Abstract

This article delves into the creation a fictional city solely for the development of Japanese American internment camps and the way in which sustainable arts and crafts played a significant role in ensuring survival in such a hostile environment. To this aim, we searched the literature and reviewed archives, primarily from the American West Coast. We demonstrate that beyond adaptation to the circumstances, the visual representation of the new city’s settlement, founding, and daily activities, instead of adding to the typical panoptic or sombre prison imagery, remains inscribed in the images selected by the inmates, and that the use of such images precisely fostered the inmates’ resiliency. This leads us to deduce that such ’city fiction’ was necessary in this case for survival and endurance, and that its artistic representation was primarily incorporated into the State’s ideological apparatus.
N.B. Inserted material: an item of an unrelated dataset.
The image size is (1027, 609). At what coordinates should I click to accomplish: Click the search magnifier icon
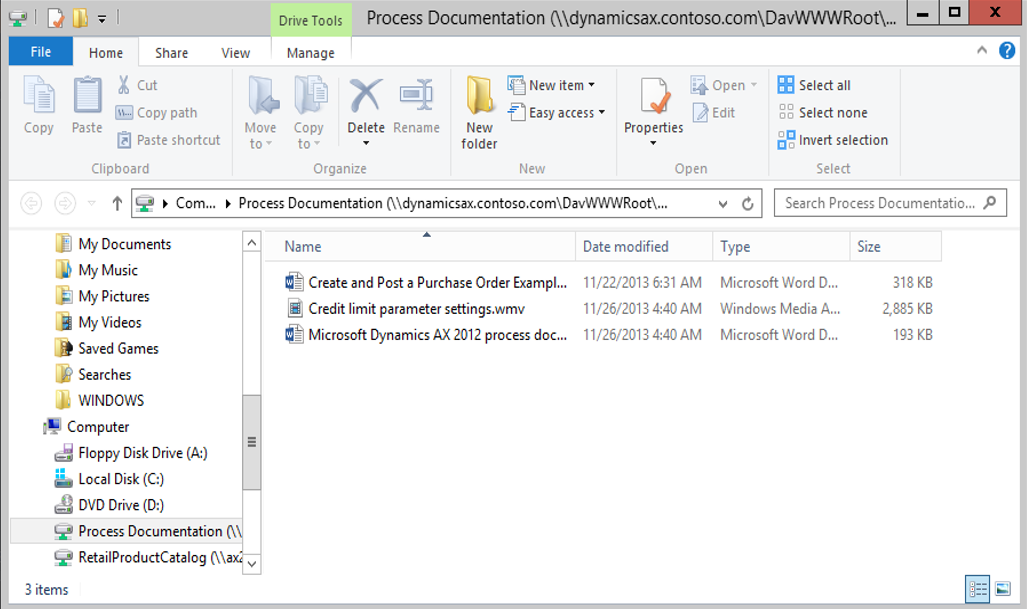(989, 203)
On the other hand, occasional fissures subtly seethed with the violence exerted in the camps. In this way, we conclude that the artistic activity itself justified the city fiction, among other situations, revealing the conditions of systemic violence and oppression faced by the internees. Within this framework, we deem that the artworks hereby generated constitute a paramount historical document for resiliency’s sake. The arguments contained herein are still relevant, because everywhere around the world, situations of exclusion and confinement of displaced immigrants, or simply those considered misfits, are repeated time and time again. Nor have we alleviated the issue in any way today, since we disregard the lessons learned from the past.